After parting with Mr. Hicks in 1989, Mr. Haas created the private equity firm Haas & Partners, which later became Haas, Wheat & Partners. It specialized in smaller deals than Hicks & Haas had done; one of its best known investments was the acquisition of 40 percent of Playtex Products for $180 million. Mr. Haas served as Playtex’s chairman from 1995 to 2004.
His deep dive into aerial photography gave way to an equally passionate immersion in motorcycles about 10 years ago. After buying one, he bought more and began to ride them (but only those with sidecars, which gave him more balance). He was as interested in the art and construction of classic motorcycles as he was with new ones, which he commissioned.
“We’re both basically nerds, and he became fascinated by the design and mechanical aspects of the bikes,” Craig Rodsmith, who built three motorcycles for Mr. Haas, including one called “The Killer,” said by phone. “For Bobby, it wasn’t only the bikes — he liked the story, the personalities behind them.”
Mr. Haas opened his Haas Moto Museum in 2018; it now has 230 motorcycles.
His interest in motorcycles led him to ride for about a year with the Viet Nam Vets Legacy Vets Motorcycle Club, a group made up entirely of veterans and active members of the military; he described his time with them in “Shakespeare and the Brothers: Embedded with a Band of Bikers” (2015).

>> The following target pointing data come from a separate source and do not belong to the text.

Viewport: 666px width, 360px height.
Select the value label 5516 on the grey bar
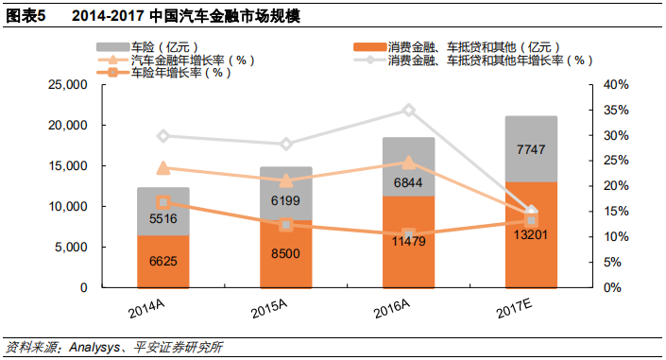click(x=163, y=218)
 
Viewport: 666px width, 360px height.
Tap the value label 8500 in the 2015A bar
click(x=286, y=253)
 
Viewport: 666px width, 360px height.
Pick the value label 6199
click(x=286, y=201)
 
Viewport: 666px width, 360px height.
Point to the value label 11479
click(x=409, y=241)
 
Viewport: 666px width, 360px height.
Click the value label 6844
click(x=409, y=181)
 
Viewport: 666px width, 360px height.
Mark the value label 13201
click(x=531, y=233)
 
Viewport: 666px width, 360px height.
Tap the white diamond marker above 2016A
click(x=409, y=110)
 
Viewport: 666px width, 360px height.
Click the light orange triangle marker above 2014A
click(x=163, y=168)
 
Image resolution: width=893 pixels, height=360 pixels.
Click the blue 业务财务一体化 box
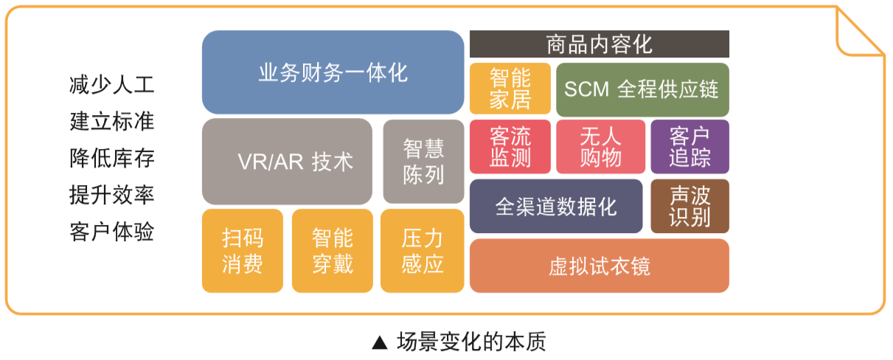[x=333, y=72]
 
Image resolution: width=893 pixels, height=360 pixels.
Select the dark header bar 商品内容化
[x=600, y=44]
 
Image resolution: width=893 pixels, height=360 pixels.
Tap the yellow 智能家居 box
[x=510, y=89]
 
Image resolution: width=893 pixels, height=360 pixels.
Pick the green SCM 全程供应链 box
[x=642, y=89]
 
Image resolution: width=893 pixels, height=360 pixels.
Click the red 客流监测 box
[x=510, y=147]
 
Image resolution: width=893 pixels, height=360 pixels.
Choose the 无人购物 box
[x=600, y=147]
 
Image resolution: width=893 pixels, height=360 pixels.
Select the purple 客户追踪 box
[x=689, y=147]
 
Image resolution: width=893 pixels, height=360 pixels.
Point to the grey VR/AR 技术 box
[x=287, y=162]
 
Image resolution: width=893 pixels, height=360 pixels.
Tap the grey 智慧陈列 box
[x=423, y=162]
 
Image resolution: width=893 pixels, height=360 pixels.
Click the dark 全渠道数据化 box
[x=556, y=206]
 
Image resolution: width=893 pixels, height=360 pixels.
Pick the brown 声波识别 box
[x=689, y=206]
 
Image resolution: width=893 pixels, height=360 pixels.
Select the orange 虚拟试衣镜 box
[x=600, y=266]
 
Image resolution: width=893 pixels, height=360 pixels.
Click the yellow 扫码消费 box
[x=243, y=251]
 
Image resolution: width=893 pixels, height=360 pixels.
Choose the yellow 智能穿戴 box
[x=333, y=251]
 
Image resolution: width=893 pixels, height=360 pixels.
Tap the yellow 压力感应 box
[x=423, y=251]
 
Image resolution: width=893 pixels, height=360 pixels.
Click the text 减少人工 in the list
[x=111, y=85]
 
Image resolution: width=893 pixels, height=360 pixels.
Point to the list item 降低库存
[x=111, y=159]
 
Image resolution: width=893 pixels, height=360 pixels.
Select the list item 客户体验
[x=111, y=232]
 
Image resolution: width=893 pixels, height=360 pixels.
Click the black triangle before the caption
[x=380, y=343]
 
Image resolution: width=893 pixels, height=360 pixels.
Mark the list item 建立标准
[x=111, y=122]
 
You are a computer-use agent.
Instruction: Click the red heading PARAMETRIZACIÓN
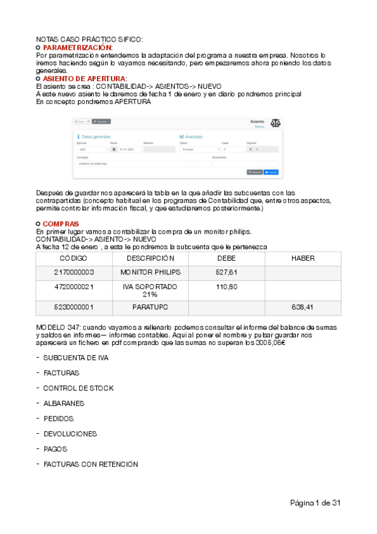(x=77, y=47)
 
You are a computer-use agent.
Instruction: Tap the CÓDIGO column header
(x=74, y=258)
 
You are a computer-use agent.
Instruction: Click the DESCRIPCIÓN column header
(x=150, y=258)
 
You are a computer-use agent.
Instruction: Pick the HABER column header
(x=303, y=258)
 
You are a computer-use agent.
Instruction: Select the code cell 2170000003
(x=74, y=272)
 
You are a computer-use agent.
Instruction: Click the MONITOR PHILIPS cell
(x=150, y=272)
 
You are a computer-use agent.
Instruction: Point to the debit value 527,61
(x=227, y=272)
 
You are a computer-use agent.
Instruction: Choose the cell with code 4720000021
(x=74, y=287)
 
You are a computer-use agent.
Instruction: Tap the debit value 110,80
(x=227, y=287)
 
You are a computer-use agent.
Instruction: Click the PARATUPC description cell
(x=150, y=307)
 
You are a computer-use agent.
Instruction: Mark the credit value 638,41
(x=303, y=307)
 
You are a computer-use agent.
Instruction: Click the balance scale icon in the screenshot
(x=276, y=123)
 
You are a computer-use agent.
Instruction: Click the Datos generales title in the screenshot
(x=96, y=136)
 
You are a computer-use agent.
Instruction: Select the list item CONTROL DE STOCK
(x=78, y=388)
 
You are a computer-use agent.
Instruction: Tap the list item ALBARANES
(x=64, y=403)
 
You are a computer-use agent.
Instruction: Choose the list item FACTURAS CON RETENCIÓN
(x=90, y=464)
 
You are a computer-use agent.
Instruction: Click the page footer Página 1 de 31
(x=315, y=503)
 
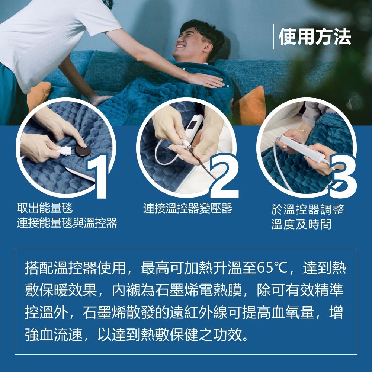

In addition to Ms. Mayfield, who said she plans to keep the museum going for about three more years, he is survived by his daughters, Samantha Haas, Courtney Haas Bauch and Vanessa Haas Hood; four grandchildren; his sister, Jodi Davis; and his brother Richard. His marriage to Candice (Goldfarb) Haas, in 1969, ended in divorce in 2017.
Mr. Haas last year decided that he would bequeath the motorcycles he had commissioned back to their builders. As he told them in a scene captured in “Leaving Tracks,” he said he wanted to return to them “the children of your souls.”